Ayer, durante la clase sobre corrección de textos propios, entre otras cosas comenté una idea que me viene con insistencia desde hace un tiempo.
La escritura literaria permite hacerlo todo. Al menos, todo lo que pueda hacerse por escrito, que no es poco. Tiene el potencial de romper las restricciones formales y los tabúes que se imponen en otros discursos.
Estas rupturas pueden ser tentadoras, y en ciertos momentos incluso necesarias, pero creo que nunca son tan atinadas como cuando el propio texto las pide.

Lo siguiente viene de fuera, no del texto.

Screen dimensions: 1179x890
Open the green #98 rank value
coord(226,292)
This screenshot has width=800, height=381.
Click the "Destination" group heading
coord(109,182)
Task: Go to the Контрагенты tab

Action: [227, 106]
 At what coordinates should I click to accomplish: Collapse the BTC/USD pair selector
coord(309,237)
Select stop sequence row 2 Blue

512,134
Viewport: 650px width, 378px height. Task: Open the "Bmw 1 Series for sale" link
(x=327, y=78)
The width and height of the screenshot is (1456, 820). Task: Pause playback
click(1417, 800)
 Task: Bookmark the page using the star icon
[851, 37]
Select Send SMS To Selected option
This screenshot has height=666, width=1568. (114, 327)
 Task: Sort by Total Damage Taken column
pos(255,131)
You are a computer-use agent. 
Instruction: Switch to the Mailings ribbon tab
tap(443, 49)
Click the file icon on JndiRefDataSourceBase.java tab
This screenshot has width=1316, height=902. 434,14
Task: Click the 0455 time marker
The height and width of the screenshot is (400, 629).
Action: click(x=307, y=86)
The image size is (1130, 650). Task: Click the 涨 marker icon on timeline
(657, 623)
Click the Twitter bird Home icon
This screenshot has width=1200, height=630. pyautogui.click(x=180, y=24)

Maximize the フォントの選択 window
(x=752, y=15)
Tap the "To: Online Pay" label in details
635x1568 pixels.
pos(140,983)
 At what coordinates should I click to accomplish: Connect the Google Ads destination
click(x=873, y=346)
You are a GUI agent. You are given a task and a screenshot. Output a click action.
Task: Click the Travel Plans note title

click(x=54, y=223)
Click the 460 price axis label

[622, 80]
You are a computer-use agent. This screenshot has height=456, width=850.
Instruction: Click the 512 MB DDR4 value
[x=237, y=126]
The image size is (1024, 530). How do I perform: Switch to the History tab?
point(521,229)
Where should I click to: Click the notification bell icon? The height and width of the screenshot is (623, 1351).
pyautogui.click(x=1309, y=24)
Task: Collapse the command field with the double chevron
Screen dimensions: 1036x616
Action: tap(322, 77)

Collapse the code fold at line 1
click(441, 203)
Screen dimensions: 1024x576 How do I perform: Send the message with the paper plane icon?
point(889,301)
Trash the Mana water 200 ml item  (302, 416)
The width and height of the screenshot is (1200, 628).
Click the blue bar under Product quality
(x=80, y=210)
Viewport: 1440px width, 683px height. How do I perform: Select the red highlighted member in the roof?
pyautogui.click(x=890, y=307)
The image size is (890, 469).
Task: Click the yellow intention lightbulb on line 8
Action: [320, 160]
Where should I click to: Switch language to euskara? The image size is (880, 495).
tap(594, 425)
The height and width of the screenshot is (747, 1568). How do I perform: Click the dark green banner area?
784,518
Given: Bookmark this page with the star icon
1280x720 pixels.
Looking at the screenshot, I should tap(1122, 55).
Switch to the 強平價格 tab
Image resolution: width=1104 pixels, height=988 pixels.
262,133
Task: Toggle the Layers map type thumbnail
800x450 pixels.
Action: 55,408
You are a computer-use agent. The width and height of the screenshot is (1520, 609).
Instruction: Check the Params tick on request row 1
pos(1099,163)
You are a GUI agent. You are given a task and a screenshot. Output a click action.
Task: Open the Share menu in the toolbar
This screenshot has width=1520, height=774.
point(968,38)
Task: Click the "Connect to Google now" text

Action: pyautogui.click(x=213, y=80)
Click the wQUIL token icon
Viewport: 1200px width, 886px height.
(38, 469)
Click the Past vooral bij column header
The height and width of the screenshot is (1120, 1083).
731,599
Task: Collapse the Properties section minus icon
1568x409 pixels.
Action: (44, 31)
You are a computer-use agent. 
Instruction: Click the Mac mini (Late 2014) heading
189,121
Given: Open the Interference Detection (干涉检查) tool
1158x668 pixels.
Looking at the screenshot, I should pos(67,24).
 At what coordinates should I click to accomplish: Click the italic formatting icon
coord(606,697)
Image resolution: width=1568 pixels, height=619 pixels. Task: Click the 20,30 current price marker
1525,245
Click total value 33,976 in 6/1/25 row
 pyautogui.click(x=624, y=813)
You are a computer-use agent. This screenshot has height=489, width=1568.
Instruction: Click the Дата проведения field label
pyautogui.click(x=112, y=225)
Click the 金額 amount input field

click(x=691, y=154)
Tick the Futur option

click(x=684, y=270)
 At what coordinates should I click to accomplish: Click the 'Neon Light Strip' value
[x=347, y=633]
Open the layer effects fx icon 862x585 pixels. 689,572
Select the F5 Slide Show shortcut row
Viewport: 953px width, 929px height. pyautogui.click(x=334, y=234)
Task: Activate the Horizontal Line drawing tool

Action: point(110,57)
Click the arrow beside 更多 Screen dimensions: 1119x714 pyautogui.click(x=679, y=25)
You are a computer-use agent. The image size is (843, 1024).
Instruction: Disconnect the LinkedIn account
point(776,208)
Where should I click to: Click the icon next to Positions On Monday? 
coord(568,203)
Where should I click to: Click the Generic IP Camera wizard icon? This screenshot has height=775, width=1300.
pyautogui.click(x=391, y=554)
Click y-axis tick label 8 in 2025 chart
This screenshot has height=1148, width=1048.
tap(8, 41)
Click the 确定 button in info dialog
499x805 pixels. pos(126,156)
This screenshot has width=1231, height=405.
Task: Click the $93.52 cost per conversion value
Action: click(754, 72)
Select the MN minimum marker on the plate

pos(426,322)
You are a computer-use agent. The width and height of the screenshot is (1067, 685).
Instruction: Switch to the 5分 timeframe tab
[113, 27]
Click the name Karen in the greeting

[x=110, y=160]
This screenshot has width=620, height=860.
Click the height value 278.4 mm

Una historia ya ha sido escrita una infinidad de veces, pero esta vez, cuando yo la escribo, siento que algunas partes son pesadas, que me aburren de solo plantearlas. La fuerza del sentido común que me habita me lleva a escribir la historia como se ha escrito siempre, pero yo me propongo conducirla a un nuevo lugar: la desordeno, saco partes, agrego otras, cambio los personajes, su forma de hablar, las coordenadas de tiempo y espacio, me distancio, cambio el foco, la cruzo con otra historia, etcétera.
Seguir la norma al pie de la letra puede dar una impresión de seguridad, pero lo único seguro es el aburrimiento, tanto de quien escribe como de quien lee. Por el contrario, la pura experimentación puede volverse expulsiva, inaccesible, y por lo tanto ineficaz.
Entre esos polos hay un espectro de riesgo, que no es otro que el riesgo artístico: cuánto poner en juego para atrapar al lector y al mismo tiempo no sobreexigirlo. El riesgo, a fin de cuentas, no está de su lado, sino del nuestro. En el peor de los casos, el texto será abandonado en mitad de la lectura.
Esto no es una reivindicación del punto medio, que por otra parte no sabría cuál es. En cambio, es una propuesta para evaluar dónde se ubica un material y corregirlo en consecuencia. No para salvar el riesgo, sino para alinear todas las piezas y salir mejor preparados a la aventura que el texto propone.
Esta semana la consigna es escribir una historia o escena que involucre una limpieza trabajosa.